The magnet of the magnetic spring of the present invention is not limited to a permanent magnet, but can also be an electromagnet, and in the case of an electromagnet, it is possible to control the spring force by making the current variable.

For example, if the magnetic spring of the present invention using electromagnets is applied to the wheel suspension spring of a car and the spring force is controlled by electric current, the spring force of the outer ring on which centrifugal force acts when the car turns can be increased.
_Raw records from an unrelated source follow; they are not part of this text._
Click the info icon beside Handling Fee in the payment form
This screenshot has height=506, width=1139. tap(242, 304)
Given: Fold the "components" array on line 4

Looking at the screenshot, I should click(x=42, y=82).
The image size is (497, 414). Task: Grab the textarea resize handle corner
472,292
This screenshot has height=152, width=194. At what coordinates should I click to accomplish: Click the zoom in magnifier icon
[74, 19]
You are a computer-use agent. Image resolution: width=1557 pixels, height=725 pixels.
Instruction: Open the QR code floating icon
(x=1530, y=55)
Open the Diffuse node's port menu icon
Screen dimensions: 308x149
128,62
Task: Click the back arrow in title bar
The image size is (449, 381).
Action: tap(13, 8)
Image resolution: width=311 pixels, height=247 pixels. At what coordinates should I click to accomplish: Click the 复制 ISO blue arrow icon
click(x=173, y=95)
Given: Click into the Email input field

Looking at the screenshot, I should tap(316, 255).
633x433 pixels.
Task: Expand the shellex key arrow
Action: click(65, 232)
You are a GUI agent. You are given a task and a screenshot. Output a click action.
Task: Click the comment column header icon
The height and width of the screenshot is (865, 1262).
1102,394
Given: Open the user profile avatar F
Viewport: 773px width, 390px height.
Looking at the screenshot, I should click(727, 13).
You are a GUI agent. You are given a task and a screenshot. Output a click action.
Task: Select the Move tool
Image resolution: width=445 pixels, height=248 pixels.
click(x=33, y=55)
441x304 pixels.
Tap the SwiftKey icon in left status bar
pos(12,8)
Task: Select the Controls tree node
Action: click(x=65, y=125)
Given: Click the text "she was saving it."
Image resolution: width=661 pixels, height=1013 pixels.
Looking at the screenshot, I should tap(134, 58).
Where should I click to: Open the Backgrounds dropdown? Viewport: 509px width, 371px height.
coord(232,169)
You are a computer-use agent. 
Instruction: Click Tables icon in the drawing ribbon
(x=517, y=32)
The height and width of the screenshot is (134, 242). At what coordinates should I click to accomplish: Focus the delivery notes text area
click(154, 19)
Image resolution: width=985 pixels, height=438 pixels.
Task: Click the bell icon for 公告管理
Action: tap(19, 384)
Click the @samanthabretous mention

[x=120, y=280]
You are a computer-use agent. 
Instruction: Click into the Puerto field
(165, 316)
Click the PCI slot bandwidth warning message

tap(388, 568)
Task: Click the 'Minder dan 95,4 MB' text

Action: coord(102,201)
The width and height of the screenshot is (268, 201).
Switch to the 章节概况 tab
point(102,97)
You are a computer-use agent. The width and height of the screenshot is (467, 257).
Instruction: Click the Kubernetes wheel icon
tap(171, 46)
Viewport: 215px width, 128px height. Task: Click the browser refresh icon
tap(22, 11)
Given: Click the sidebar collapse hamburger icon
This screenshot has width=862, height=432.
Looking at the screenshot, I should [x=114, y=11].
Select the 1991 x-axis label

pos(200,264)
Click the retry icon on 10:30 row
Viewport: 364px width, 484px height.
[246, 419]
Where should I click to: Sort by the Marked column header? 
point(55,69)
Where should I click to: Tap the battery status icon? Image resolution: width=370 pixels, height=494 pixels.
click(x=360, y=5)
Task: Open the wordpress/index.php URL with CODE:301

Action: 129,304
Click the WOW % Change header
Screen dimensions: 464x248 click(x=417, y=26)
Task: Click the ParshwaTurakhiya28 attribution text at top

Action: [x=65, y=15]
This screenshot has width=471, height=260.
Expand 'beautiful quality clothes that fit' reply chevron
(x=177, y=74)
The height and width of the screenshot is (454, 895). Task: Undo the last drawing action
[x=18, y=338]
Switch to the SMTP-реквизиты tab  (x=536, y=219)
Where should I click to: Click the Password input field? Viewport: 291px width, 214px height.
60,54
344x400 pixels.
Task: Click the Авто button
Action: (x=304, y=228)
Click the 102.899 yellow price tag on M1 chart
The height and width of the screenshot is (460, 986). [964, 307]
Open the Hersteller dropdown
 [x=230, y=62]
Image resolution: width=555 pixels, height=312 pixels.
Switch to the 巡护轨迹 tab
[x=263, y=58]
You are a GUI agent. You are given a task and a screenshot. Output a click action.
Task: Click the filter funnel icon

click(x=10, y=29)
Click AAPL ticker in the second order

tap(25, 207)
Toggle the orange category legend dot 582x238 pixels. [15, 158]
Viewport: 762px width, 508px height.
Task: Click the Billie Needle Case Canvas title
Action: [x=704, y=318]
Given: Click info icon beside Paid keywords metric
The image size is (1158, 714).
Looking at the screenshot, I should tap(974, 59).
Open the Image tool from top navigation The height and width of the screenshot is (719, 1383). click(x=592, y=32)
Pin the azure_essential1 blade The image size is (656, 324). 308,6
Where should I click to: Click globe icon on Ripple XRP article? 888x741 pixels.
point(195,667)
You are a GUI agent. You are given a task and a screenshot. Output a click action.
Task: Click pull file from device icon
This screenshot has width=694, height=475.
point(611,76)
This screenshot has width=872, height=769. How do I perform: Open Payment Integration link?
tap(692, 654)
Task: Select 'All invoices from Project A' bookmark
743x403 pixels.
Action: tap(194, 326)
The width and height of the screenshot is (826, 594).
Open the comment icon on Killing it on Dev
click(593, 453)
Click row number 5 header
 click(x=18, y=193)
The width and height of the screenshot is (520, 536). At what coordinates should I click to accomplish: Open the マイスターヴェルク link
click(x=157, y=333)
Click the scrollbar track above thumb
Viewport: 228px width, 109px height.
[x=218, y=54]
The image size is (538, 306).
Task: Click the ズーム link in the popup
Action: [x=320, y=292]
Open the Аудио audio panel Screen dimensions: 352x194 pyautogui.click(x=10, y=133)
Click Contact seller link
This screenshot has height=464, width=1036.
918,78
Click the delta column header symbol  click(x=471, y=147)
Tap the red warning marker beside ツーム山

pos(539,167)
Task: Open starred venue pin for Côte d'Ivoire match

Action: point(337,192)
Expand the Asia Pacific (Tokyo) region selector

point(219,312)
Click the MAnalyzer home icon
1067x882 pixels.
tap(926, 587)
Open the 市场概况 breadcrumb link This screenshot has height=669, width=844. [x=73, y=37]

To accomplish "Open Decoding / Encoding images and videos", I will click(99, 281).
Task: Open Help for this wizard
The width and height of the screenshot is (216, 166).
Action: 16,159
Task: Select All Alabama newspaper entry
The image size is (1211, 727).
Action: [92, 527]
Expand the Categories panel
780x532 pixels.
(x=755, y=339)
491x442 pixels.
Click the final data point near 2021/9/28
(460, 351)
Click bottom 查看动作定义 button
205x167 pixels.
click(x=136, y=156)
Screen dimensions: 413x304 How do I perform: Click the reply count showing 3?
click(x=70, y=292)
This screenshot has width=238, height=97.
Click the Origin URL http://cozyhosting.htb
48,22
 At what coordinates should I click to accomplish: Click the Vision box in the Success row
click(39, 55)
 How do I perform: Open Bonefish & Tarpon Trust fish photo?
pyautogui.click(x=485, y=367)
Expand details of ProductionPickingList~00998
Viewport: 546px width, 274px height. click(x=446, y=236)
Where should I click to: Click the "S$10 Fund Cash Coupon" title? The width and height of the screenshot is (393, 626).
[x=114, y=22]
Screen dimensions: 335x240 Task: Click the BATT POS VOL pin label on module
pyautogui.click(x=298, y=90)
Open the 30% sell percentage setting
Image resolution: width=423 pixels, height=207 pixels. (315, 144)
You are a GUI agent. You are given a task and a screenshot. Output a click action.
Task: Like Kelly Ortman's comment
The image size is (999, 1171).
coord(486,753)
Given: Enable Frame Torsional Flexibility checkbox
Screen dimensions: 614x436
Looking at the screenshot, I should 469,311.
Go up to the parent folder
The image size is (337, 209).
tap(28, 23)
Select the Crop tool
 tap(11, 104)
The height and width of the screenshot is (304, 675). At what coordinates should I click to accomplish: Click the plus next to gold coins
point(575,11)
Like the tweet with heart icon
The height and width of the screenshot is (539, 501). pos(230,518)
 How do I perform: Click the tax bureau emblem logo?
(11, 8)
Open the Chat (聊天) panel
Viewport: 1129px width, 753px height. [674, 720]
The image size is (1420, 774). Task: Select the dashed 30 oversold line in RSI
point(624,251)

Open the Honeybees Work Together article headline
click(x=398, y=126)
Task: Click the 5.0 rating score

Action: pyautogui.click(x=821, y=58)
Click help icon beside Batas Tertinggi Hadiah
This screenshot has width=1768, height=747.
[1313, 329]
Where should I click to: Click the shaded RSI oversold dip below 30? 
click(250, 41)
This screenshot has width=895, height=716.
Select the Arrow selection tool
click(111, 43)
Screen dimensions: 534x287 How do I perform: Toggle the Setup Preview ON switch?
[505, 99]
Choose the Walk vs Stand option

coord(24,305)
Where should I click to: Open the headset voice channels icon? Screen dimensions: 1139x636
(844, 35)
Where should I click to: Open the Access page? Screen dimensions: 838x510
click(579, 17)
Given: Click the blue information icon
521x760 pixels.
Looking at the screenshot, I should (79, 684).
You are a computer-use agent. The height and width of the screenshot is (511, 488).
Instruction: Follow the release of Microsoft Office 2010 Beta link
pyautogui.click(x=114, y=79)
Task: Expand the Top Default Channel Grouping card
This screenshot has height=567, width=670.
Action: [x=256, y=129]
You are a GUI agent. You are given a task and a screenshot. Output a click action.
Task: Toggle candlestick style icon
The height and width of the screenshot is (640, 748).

It is possible to control the vehicle body to restore its outward tilt, and to change the spring force depending on whether the vehicle is driving on a smooth road or off-road with severe bumps.

All other various embodiments of the invention are included in the present invention.

[Brief explanation of drawings]

Fig. 1 is a side sectional view of the first embodiment of the present invention, Fig. 2 is a side sectional view of the first embodiment in the maximum compressed state, and Fig. 3 is a side view of the second embodiment of the invention. 4 is a side sectional view of the third embodiment of the present invention, FIG. 5 is a side sectional view of the third embodiment in the maximum compressed state, FIG. 6 is a side view of the fourth embodiment of the present invention, and FIG. The figure is a side cross-sectional view of the fourth embodiment in the maximum compressed state, Figure 8 is a side cross-sectional view of the fifth embodiment of the present invention, Figure 9 is a side view of the sixth embodiment of the present invention, and Figure 10. 11 is a side view of the seventh embodiment of the present invention, FIG. 11 is a side view of the eighth embodiment of the present invention, FIG. 12 is a side view of the ninth embodiment of the present invention, and FIG. 13 is a side view of the tenth embodiment of the present invention. Side view, 1st
Fig. 4 is a partially cutaway side view of the eleventh embodiment of the present invention Fig. 8 Fig. 14 Fig. 9 Fig. 11 (2) Fig. 13

Claims (1)

[Claims] A magnetic spring in which a repulsive space is formed between opposing magnetic poles by a combination of mutually opposing and repulsive magnetic poles, or mutually opposing and repulsive magnetic poles and mutually opposing and attractive magnetic poles.